Student Robert Prokopchak said that his group used a variety of different sized fruits to represent the size of the planets in relation to each other.
“I was impacted by the kids responding to our call, so to speak, for them to take interest in science,” Prokopchak said. “They dug it, and I want to spend part of my life getting kids to dig science and learning.”
Mukherjee said that she knew 400 kids would be a handful, so that is why they were divided into two days.
“The feedback from my students is that maybe if it was not so crowded it would have been better,” Mukherjee said.
Besides that, she said that her students loved the experience and that the elementary students seemed to love it as well.
“The kids love to learn from younger people like college students,” Mukherjee said.
Freshman exercise science major Aubree Ferek said that her favorite part of the day was getting to ask the kids questions and seeing how excited they were to be on a college campus.
Mukherjee said that her students were surprised how much the second graders knew for their age because of the STEM program being heavily implemented in schools.
“I think that the Slippery Rock students did a good job,” Mukherjee said. “There were about 30 students from my Space Science class and 30 from my Physics Class.”
One of the SRU Students, Kaylee Bussard, said that this program helped her realize that she is definitely in the right major.

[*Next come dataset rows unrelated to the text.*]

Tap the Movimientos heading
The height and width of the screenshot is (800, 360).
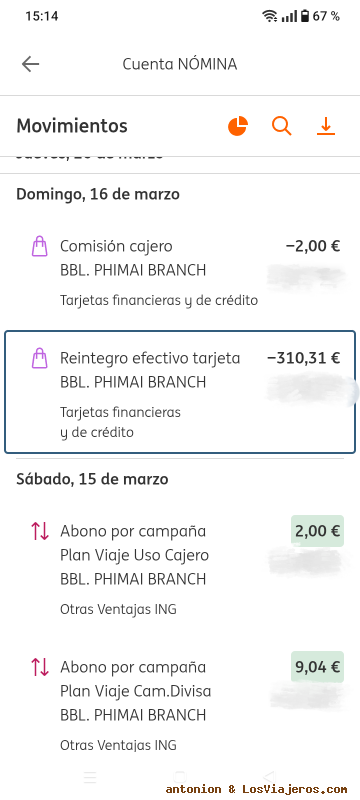pos(72,126)
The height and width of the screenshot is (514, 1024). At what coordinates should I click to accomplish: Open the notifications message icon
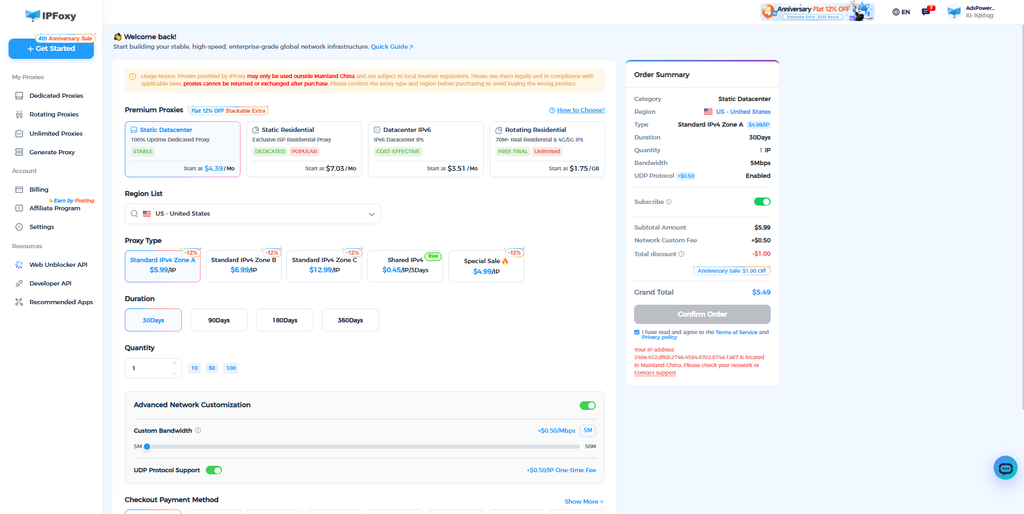click(x=926, y=12)
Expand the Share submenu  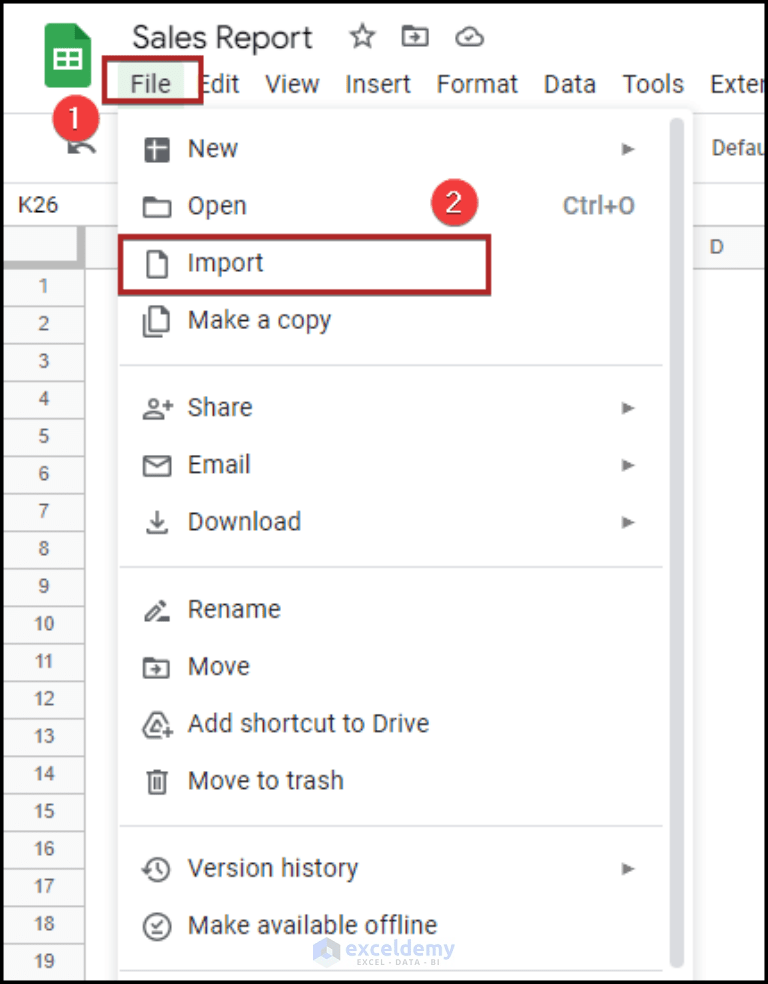click(629, 407)
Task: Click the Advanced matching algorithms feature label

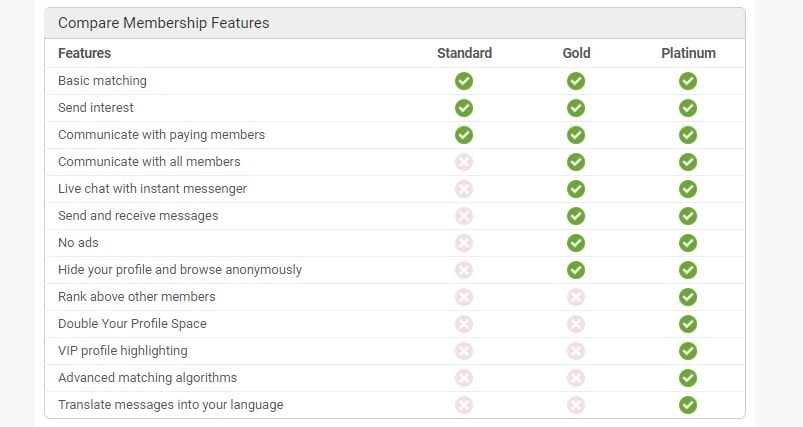Action: click(x=147, y=378)
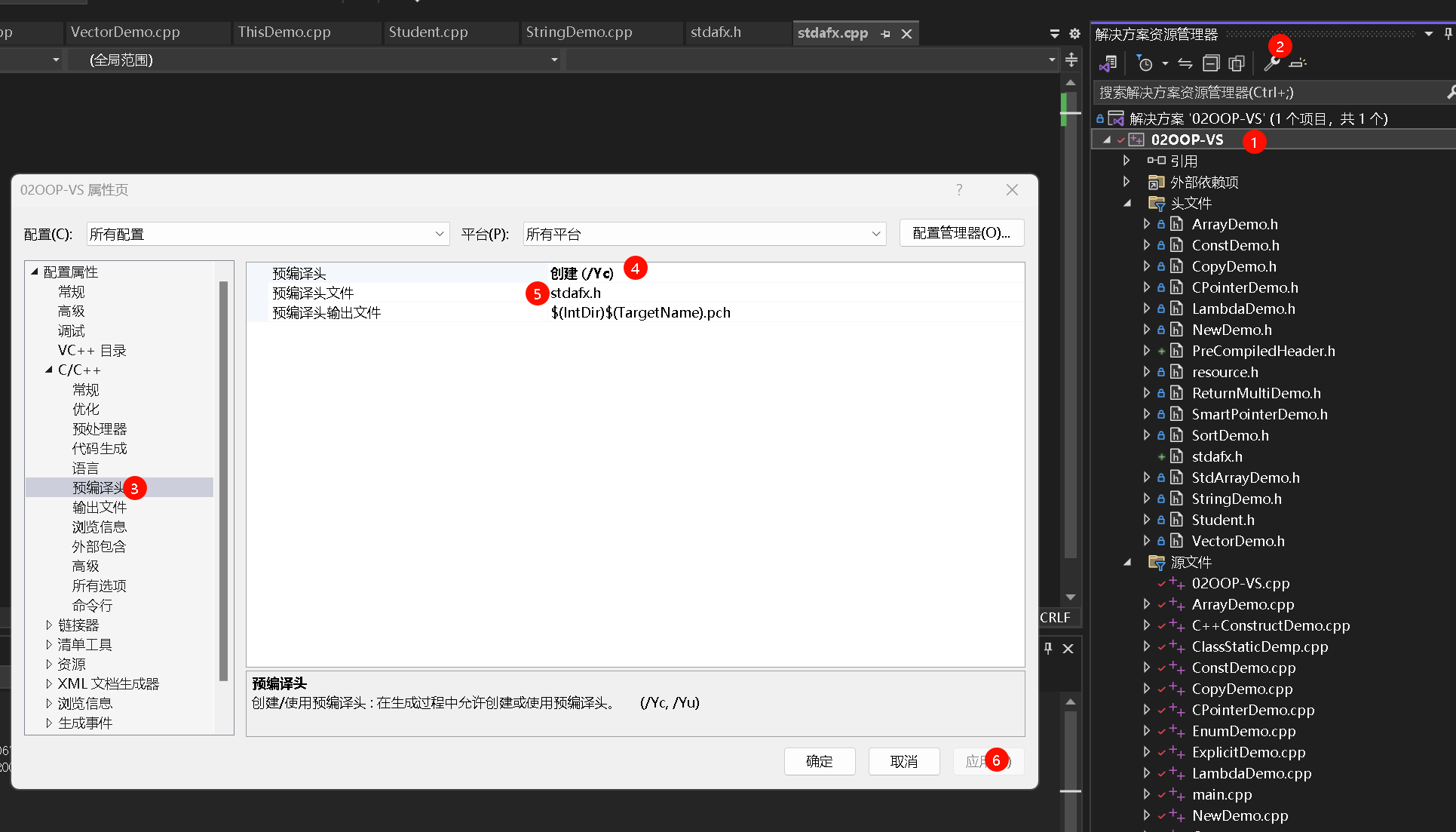Image resolution: width=1456 pixels, height=832 pixels.
Task: Click the Pending Changes Filter clock icon
Action: (1145, 63)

Mukherjee said that the biggest challenge was getting clearances for all of her students. She said that the ones that could not get their clearances will make a video to make up the points.
The second graders were rewarded with gravity wands at the end of their session and sent on their way.
Luke Wenger, a senior physics major said that his group worked with the second graders on building electric circuits.
“Seeing the joy on the children’s faces as they got their circuits to power up and turn on a light or small fan was my favorite part,” Wenger said.
Mukherjee said that she hopes to continue working with this school district in the future.